‘This gigantic Babylon’: science and the University Museum in mid-Victorian Oxford
Professor Robert Fox
The struggle to establish Oxford’s University Museum was a microcosm of the broader movement to promote scientific instruction in mid-Victorian Britain. But the debates in the decade preceding the Museum’s opening in 1860 also reflected both the constraints of a university dominated by the classical languages and theology and its promoters’ distinctive conception of science. The overriding principle, articulated by Charles Daubeny and Henry Acland, was that all the scientific disciplines should be housed under one roof, an arrangement thought appropriate for a syllabus in which specialization was eschewed and physics, chemistry, and biology were all compulsory elements.
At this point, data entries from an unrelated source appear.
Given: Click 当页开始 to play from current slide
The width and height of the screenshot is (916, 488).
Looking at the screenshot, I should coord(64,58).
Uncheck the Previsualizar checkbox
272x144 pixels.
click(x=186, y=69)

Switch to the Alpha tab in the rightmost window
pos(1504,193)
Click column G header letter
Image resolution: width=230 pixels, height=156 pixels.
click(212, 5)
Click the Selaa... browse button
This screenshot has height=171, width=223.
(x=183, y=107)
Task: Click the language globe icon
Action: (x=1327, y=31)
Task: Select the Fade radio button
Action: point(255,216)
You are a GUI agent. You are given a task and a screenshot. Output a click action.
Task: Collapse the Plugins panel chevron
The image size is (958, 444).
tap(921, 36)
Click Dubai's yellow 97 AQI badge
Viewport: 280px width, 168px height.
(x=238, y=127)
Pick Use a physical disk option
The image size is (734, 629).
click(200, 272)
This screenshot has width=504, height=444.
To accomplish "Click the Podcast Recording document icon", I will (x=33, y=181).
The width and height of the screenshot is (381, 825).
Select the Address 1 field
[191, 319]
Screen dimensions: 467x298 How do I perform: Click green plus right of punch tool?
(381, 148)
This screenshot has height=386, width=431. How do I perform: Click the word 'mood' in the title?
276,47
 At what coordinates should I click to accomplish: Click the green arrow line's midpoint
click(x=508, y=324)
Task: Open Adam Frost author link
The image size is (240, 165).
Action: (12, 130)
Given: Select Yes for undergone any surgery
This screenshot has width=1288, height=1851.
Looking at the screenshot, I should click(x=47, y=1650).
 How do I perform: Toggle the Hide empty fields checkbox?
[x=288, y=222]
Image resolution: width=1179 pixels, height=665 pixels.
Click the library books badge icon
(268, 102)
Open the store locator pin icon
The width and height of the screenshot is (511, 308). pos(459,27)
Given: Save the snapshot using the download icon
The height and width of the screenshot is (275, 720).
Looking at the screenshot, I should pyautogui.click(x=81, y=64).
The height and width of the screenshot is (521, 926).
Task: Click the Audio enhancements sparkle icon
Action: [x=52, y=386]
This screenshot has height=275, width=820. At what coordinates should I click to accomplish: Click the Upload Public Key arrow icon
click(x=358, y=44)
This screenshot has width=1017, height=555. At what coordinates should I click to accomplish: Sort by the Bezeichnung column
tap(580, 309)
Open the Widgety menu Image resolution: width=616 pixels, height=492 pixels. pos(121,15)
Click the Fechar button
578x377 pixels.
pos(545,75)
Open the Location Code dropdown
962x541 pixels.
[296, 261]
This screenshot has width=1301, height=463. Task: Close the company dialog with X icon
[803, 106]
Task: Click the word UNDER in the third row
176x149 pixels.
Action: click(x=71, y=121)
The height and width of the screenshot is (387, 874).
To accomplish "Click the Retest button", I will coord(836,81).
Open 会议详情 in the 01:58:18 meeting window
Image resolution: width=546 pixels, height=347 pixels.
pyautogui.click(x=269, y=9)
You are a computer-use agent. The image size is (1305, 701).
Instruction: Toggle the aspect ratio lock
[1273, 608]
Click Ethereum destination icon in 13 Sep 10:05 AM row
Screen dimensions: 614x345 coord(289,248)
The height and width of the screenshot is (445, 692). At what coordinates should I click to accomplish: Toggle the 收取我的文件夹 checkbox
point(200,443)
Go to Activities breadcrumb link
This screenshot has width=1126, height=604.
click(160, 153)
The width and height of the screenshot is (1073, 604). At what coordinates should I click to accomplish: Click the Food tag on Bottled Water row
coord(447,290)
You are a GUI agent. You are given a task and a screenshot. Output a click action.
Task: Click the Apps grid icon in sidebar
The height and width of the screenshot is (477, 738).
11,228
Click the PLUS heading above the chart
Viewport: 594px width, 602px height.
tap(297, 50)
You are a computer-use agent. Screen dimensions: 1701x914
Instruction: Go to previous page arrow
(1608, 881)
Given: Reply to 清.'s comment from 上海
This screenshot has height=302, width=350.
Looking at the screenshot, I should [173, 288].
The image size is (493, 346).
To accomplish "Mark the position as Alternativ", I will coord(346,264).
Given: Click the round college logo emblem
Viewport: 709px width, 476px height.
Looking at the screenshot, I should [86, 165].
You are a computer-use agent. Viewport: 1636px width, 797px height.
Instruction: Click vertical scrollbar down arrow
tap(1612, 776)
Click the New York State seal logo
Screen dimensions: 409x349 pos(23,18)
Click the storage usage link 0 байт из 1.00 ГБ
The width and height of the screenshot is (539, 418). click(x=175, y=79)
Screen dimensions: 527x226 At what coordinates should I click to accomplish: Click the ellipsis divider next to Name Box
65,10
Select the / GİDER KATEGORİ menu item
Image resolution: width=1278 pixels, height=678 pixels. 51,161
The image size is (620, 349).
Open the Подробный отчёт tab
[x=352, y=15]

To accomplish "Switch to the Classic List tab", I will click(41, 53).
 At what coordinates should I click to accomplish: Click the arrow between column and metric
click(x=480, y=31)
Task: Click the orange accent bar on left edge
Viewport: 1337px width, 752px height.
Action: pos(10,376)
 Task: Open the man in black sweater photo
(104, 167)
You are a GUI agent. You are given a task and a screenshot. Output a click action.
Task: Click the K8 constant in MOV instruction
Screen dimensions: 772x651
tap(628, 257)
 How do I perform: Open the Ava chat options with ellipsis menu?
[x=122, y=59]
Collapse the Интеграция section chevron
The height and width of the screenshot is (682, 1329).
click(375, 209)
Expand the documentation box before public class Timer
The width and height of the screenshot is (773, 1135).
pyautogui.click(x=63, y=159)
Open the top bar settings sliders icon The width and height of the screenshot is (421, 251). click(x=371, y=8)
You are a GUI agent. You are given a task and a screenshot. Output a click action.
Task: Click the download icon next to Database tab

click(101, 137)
The result was the design of a single central court surrounded by interconnecting premises for the different sciences. Although the ideal of the oneness of scientific knowledge won general assent, the building’s impracticality soon became apparent. The central court proved costly to heat and light. The glass roof sprang leaks. And, most importantly, a design that gave generous space for lectures, lecture-demonstrations, and the examination of specimens, came to appear old-fashioned as practical classes and specialized research assumed greater prominence in professorial priorities. Physics was the first science to ‘break ranks’, when it moved into the purpose-built Clarendon Laboratory in 1870, but the trend continued, with other laboratories and extensions being built quite independently of the museum. In this way, the initial vision was inexorably watered down, and the balance between the role of the Museum as a home for all aspects of science in Oxford and its role as a museum in the more modern sense - as a place for the display of specimens to both students and the general public - embarked on a pattern of adjustment that has continued to the present.